> _ЦЕЛЬ_: Продолжите текст об уральской станции Сан-Донато, начав сразу после его последнего предложения.

Рисунки Г. ЮРЬЕВА

Какое странное, непривычное сочетание географических названий, не правда ли?.. Урал — сердцевина России, и вдруг — Сан-Донато!.. Название «дворянского гнезда» в Италии на вывеске маленькой железнодорожной станции неподалеку от исконно русского города Нижний Тагил.

Сколько таких загадочных названий встречается нам, когда мы разъезжаем по стране или, на худой конец, «путешествуем» взглядом по ее карте! Привычное объяснение услужливо приходит на ум: «Игра случая, всякое бывает…» Да, это так, конечно… Но загляните поглубже в историю хотя бы одной из таких «случайностей», и вы увидите, сколько закономерного и характерного стоит за ними.

Знаменательная история скрывается за этим странным и непривычным сочетанием слов, поставленных в заголовок.

> _ЗАПИСАННЫЕ ДАННЫЕ_:

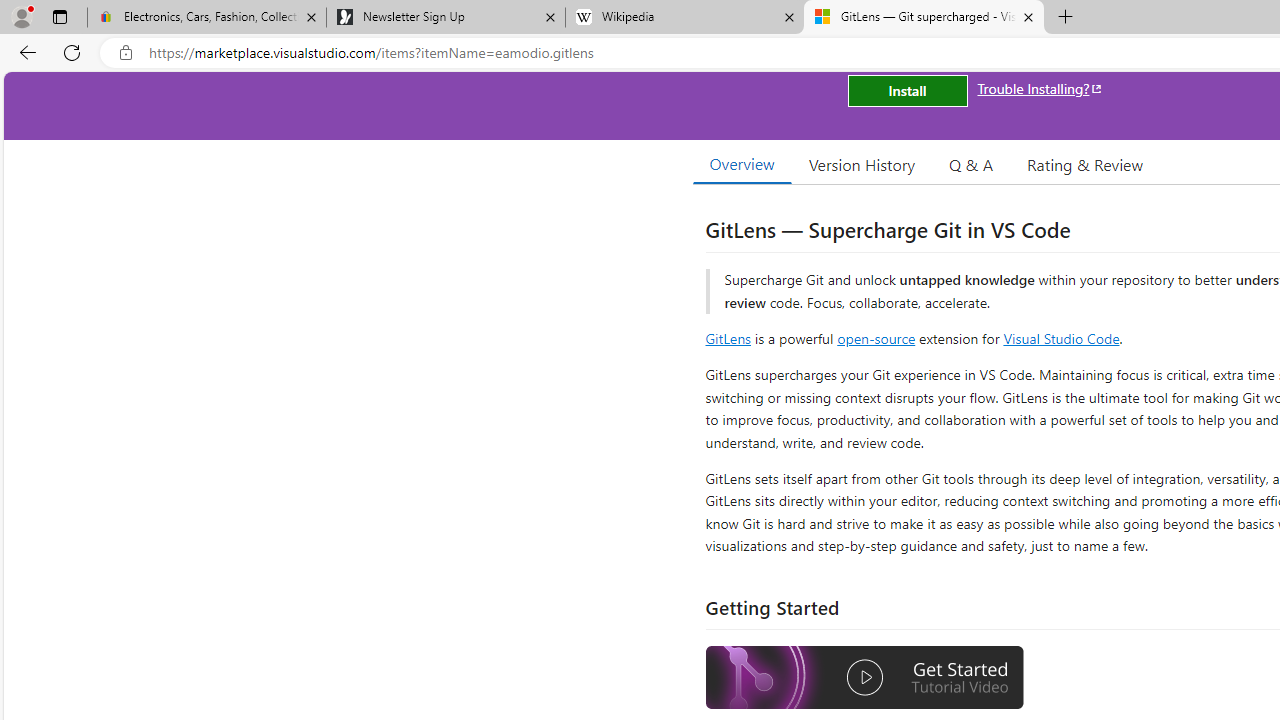  What do you see at coordinates (907, 90) in the screenshot?
I see `Install` at bounding box center [907, 90].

> _ОТВЕТ НИЖЕ_:
В обширной летописи российской промышленности не было, наверное, более колоритной и типической эпопеи, чем эпопея знаменитой «династии» горнозаводчиков Демидовых… Предприимчивый тульский мужик Никита Демидов Антуфьев, самородок-умелец, искусный оружейник, волевой и энергичный человек, заложил в стремительное царствование Петра Первого в диких уральских горах фундамент гигантского частного капитала, который круто нарастал при его потомках, несмотря на их фантастическое расточительство. Нижний Тагил стал главной вотчиной некоронованных королей-заводчиков… Трудно, пожалуй, найти в нашей истории более точный и яркий пример для пояснения известных слов «государство в государстве», чем уральские владения Демидовых в первый век их существования. Демидовы, среди которых особенно выделялся Акинфий Никитич, «казнили и миловали», содержали войско за свой счет и даже выпускали фальшивую серебряную монету в тайных, мрачных подземельях своего «замка». Колоссальные демидовские деньги могли купить кого угодно. И покупали… В ежегодных «Соображениях на потребность в деньгах», составляемых заводской конторой для хозяина, постоянно присутствовала графа «На известный Вам расход». В 1833 году на сей «расход» было отпущено, например, 27 тысяч рублей.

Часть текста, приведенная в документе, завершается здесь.